» Directions: Transcribe only the lines of the listing below from the one holding "Task: Click the 2022 Technology header" through the one holding "Click the red", inclusive, without any change.

» Data records:
================

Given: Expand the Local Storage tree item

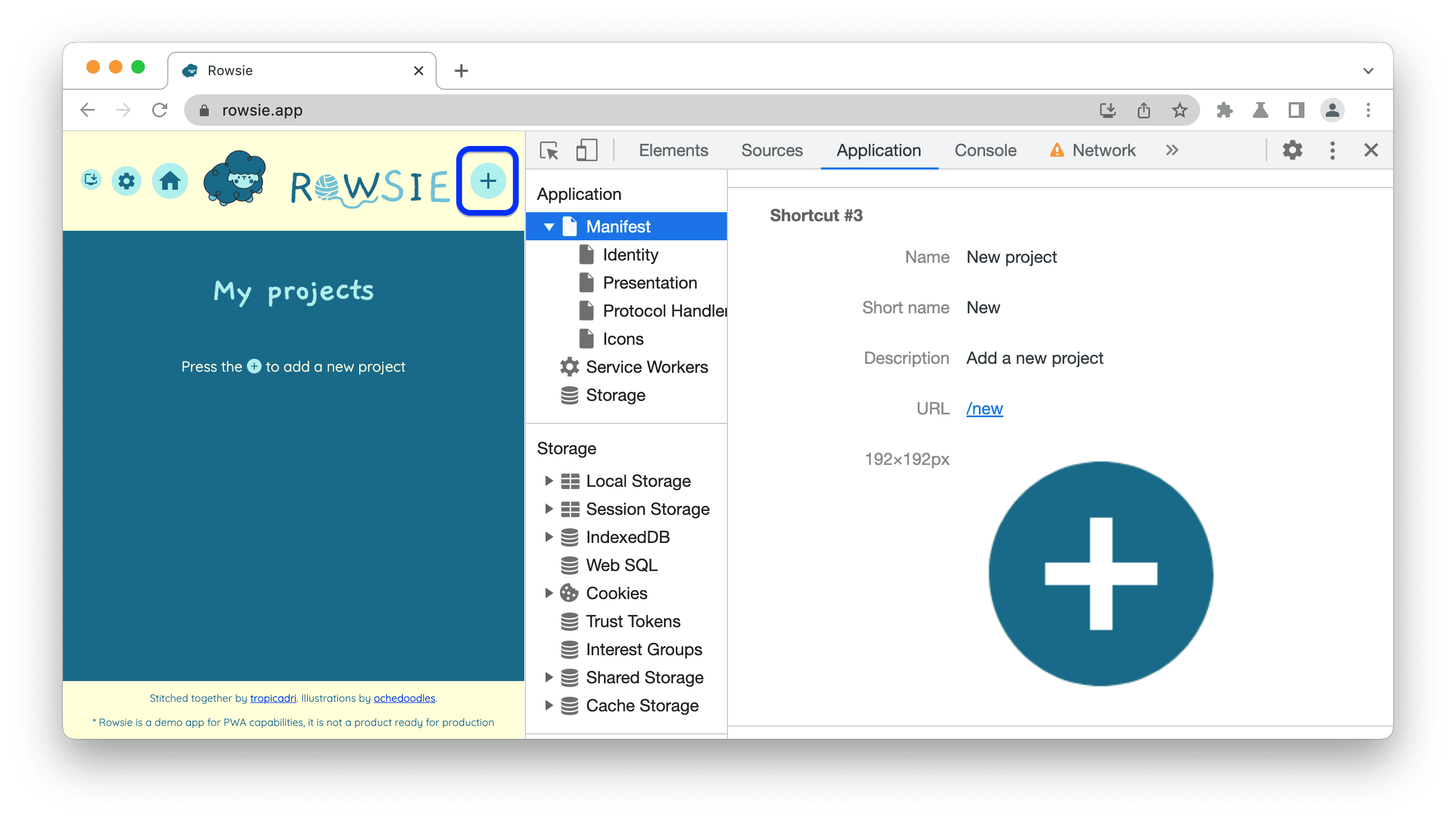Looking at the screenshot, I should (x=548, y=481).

================

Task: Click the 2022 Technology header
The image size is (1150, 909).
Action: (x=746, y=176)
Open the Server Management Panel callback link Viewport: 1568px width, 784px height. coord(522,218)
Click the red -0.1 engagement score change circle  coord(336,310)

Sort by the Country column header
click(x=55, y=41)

================

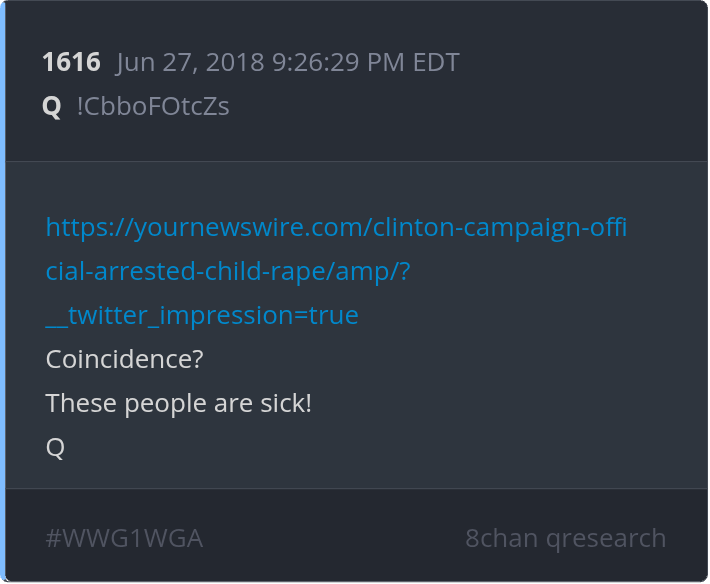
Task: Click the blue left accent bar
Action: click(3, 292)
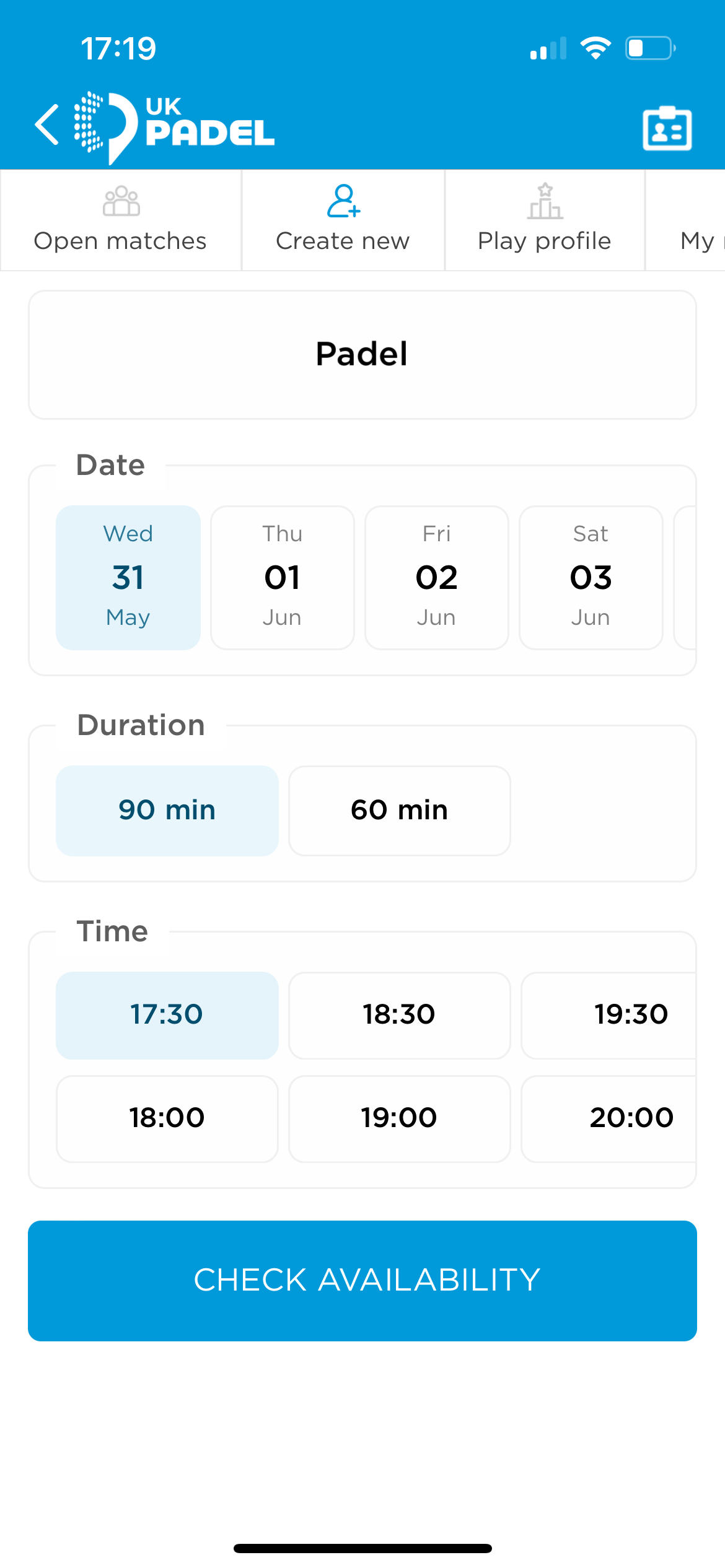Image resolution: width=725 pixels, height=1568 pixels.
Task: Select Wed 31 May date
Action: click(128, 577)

================

» Response area:
Task: Click the 2022 Technology header
The image size is (1150, 909).
Action: (x=746, y=176)
Open the Server Management Panel callback link Viewport: 1568px width, 784px height. coord(522,218)
Click the red -0.1 engagement score change circle  coord(336,310)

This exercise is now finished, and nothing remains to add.